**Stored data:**
^^^^^^^^

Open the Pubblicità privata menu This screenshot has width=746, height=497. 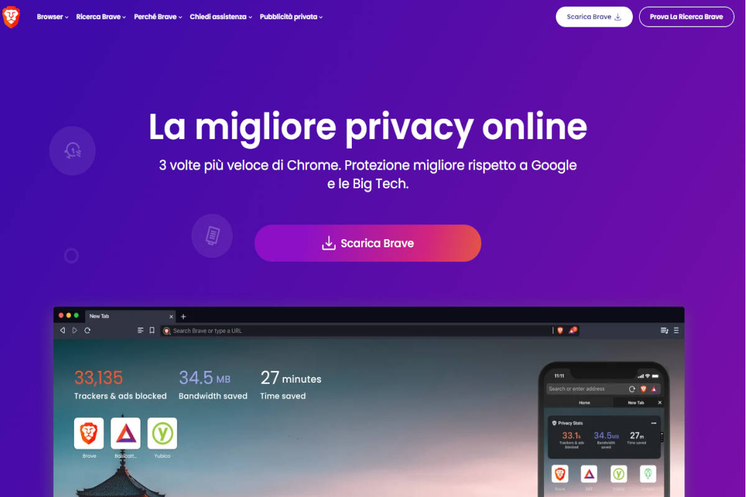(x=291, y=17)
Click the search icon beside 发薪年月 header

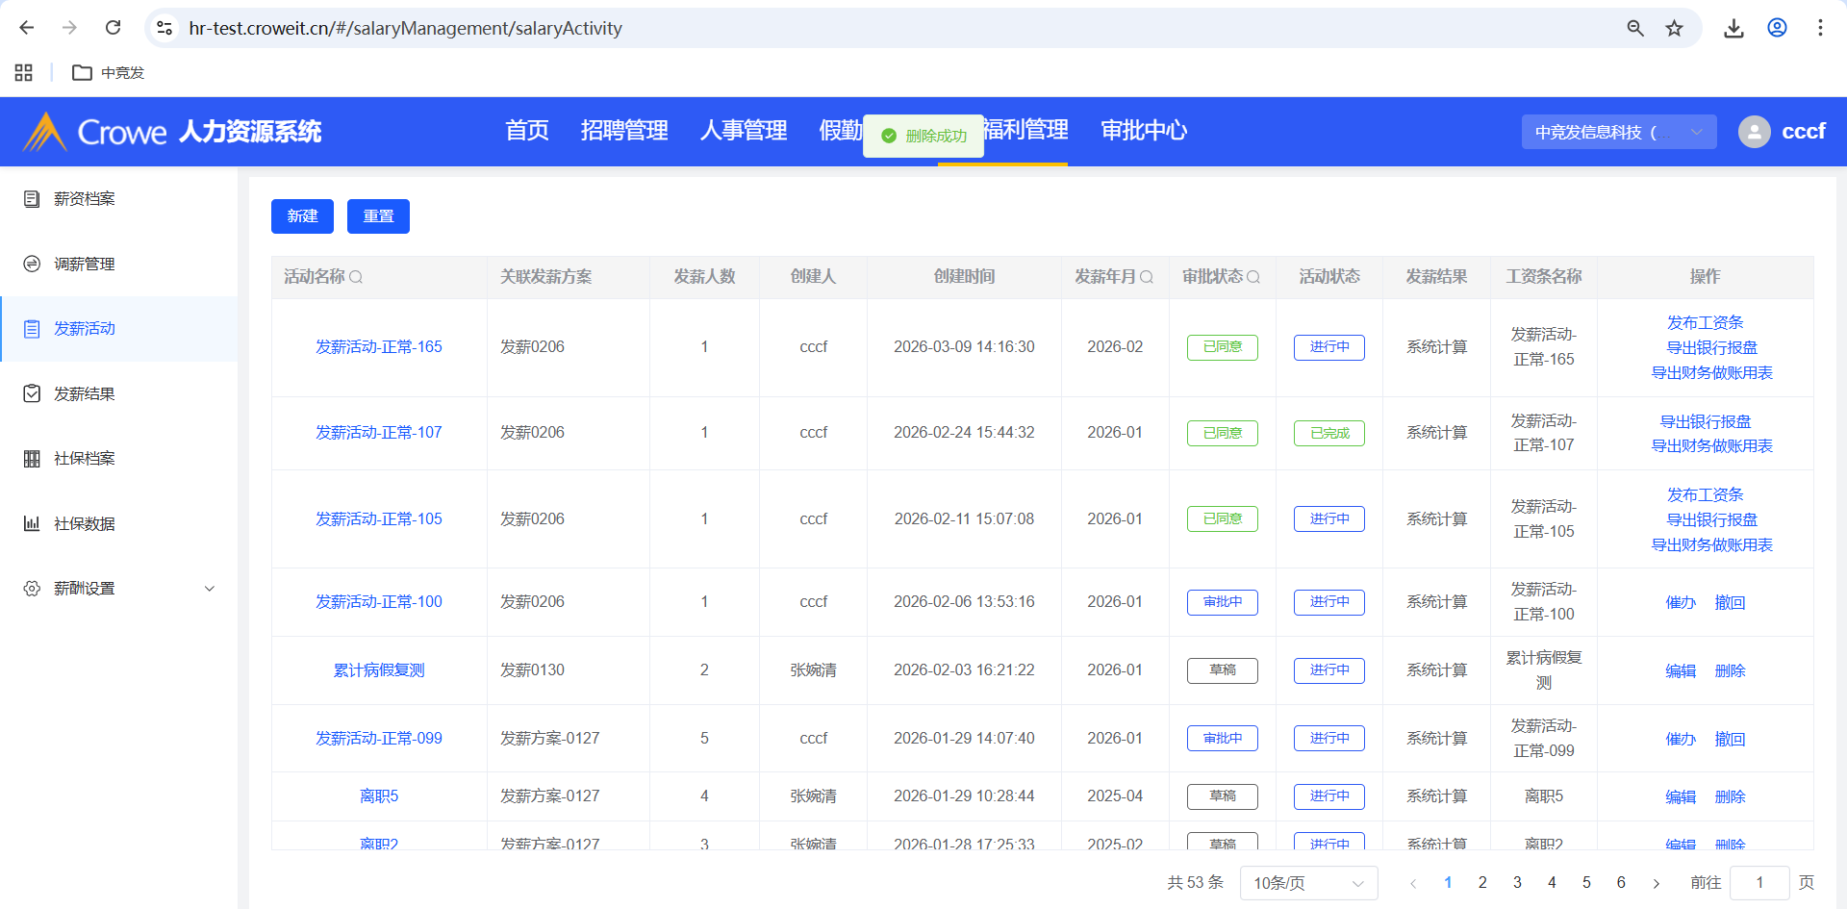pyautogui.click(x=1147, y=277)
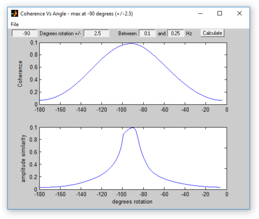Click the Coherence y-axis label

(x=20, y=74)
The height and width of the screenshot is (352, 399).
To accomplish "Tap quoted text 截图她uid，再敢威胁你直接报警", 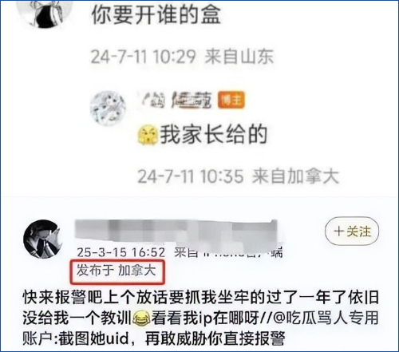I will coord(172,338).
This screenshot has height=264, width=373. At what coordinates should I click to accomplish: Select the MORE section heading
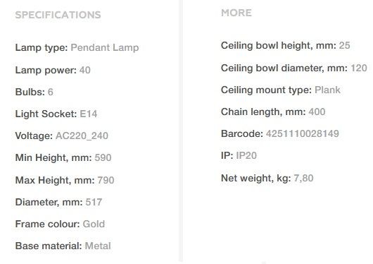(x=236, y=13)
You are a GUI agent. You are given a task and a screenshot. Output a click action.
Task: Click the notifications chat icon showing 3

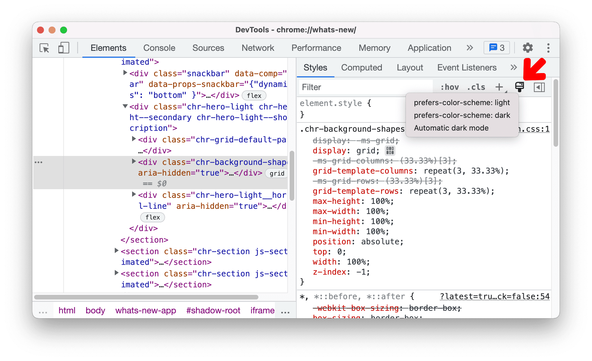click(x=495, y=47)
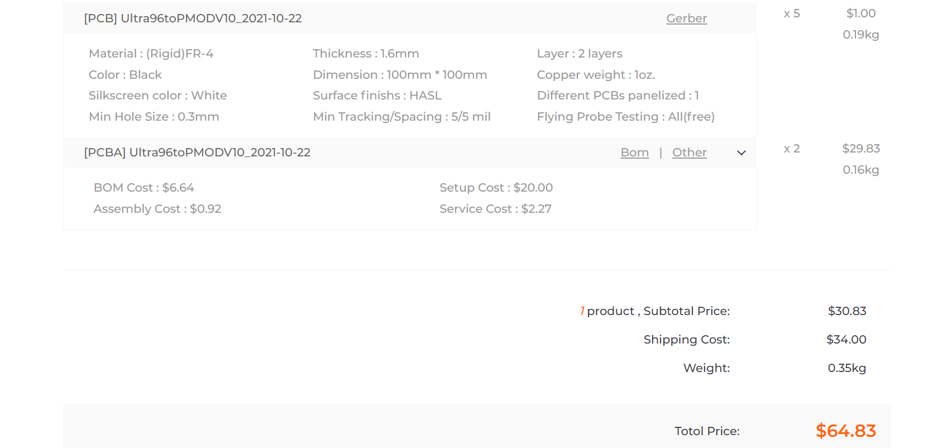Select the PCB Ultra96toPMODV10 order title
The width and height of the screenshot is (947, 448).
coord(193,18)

^^^^^^^^

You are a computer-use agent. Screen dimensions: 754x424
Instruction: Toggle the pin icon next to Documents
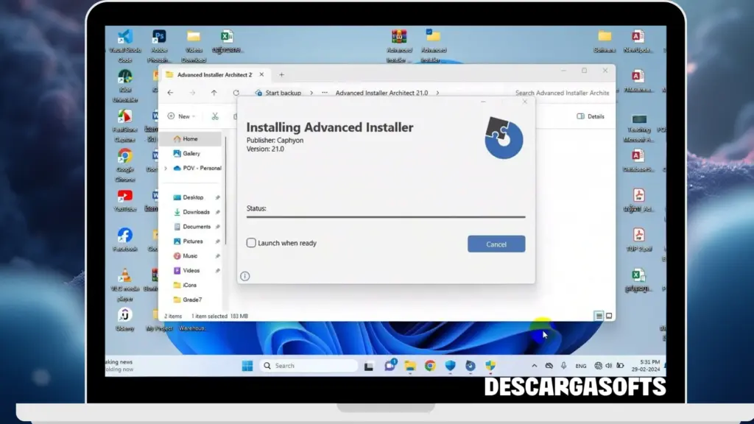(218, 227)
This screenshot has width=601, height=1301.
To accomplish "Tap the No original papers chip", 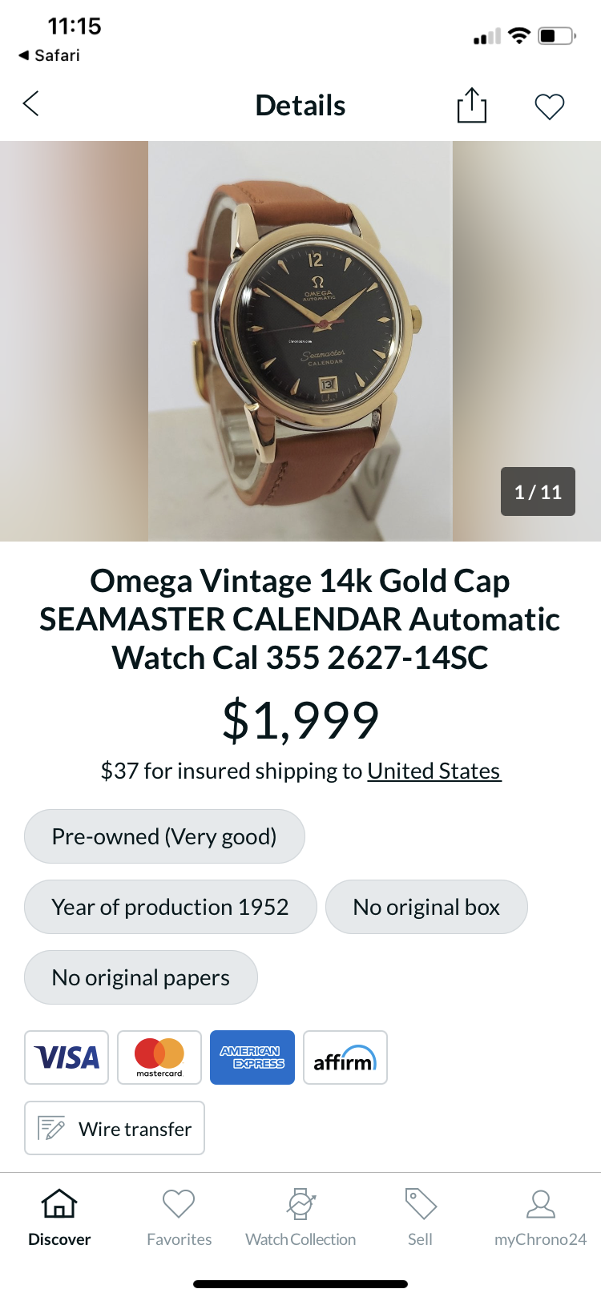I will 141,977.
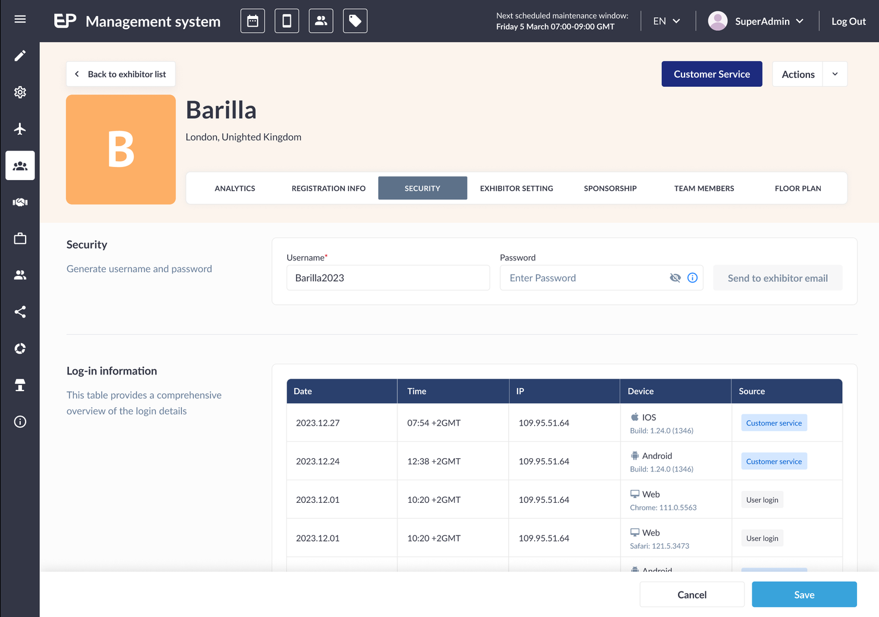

^^^^^^^^

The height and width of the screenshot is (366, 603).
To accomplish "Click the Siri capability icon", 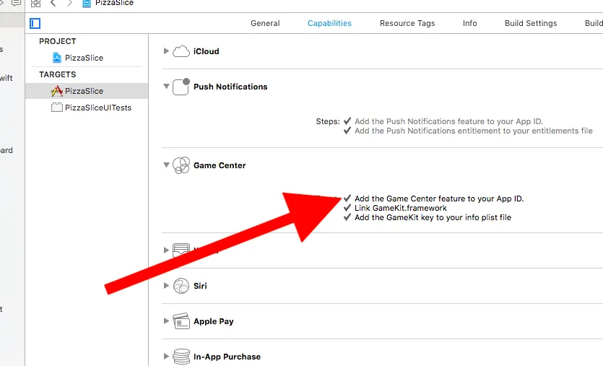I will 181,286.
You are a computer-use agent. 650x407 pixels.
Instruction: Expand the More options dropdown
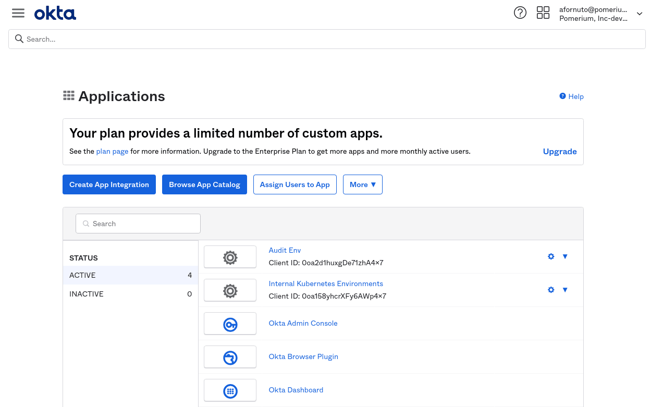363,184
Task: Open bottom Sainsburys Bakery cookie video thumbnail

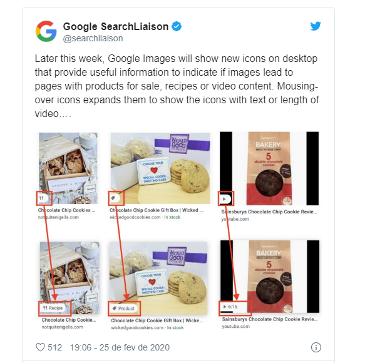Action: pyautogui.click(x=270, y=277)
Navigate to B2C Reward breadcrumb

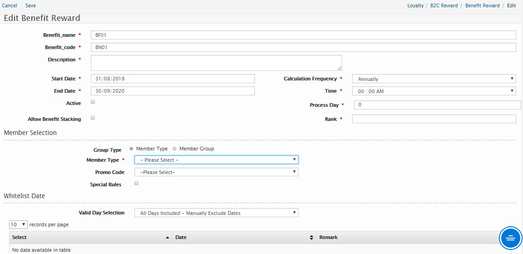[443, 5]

^^^^^^^^

**Brief:** Scan the records for the string "computer" and show every line that contains it.

**Solution to the problem:**
You are a computer-use agent. Screen dimensions: 754x424
You are a computer-use agent. 650x407 pixels.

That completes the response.